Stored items
>>>>

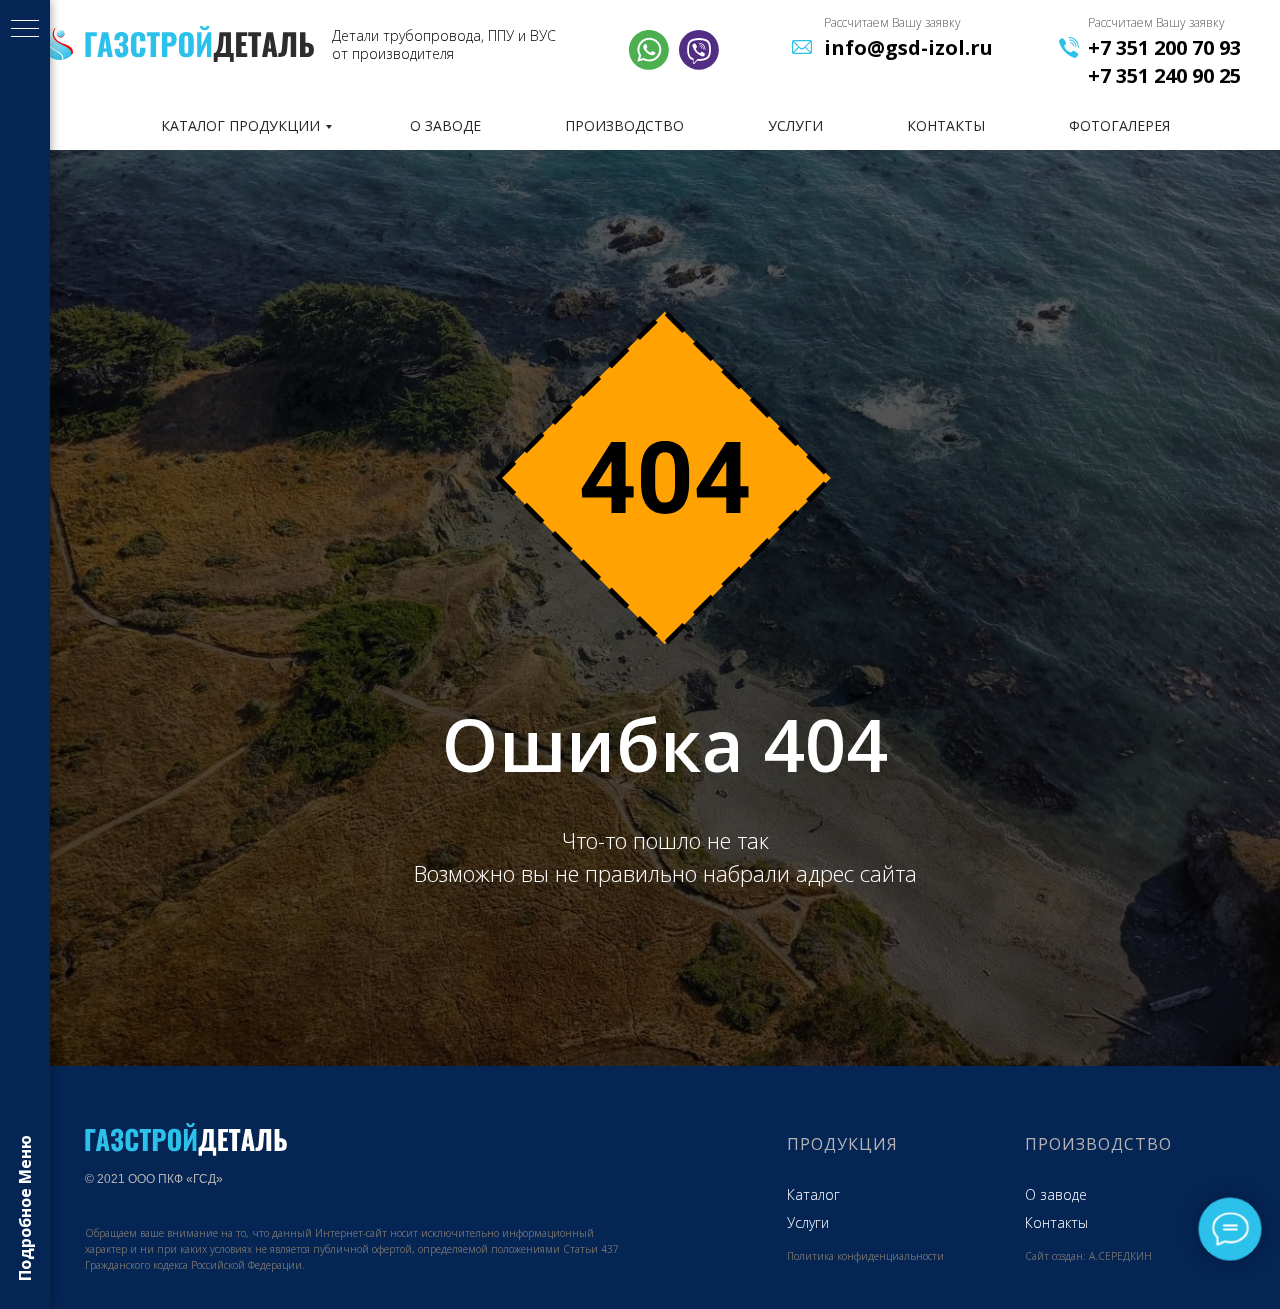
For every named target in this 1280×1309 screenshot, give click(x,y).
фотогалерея (1119, 125)
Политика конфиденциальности (865, 1256)
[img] (199, 44)
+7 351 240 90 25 (1164, 75)
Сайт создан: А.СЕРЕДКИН (1088, 1256)
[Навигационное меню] (25, 30)
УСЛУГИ (795, 125)
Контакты (1056, 1222)
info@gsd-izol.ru (908, 47)
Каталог (813, 1194)
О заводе (1056, 1194)
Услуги (808, 1222)
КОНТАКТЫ (946, 125)
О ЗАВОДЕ (445, 125)
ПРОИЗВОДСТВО (624, 125)
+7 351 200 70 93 (1164, 47)
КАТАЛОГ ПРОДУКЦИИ (240, 125)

<<<<

- [Work item]: Look for the line that contains "фотогалерея (1119, 125)" in the entries above. Set it down, along with all later lines, exactly as written.

- [Result]:
фотогалерея (1119, 125)
Политика конфиденциальности (865, 1256)
[img] (199, 44)
+7 351 240 90 25 (1164, 75)
Сайт создан: А.СЕРЕДКИН (1088, 1256)
[Навигационное меню] (25, 30)
УСЛУГИ (795, 125)
Контакты (1056, 1222)
info@gsd-izol.ru (908, 47)
Каталог (813, 1194)
О заводе (1056, 1194)
Услуги (808, 1222)
КОНТАКТЫ (946, 125)
О ЗАВОДЕ (445, 125)
ПРОИЗВОДСТВО (624, 125)
+7 351 200 70 93 (1164, 47)
КАТАЛОГ ПРОДУКЦИИ (240, 125)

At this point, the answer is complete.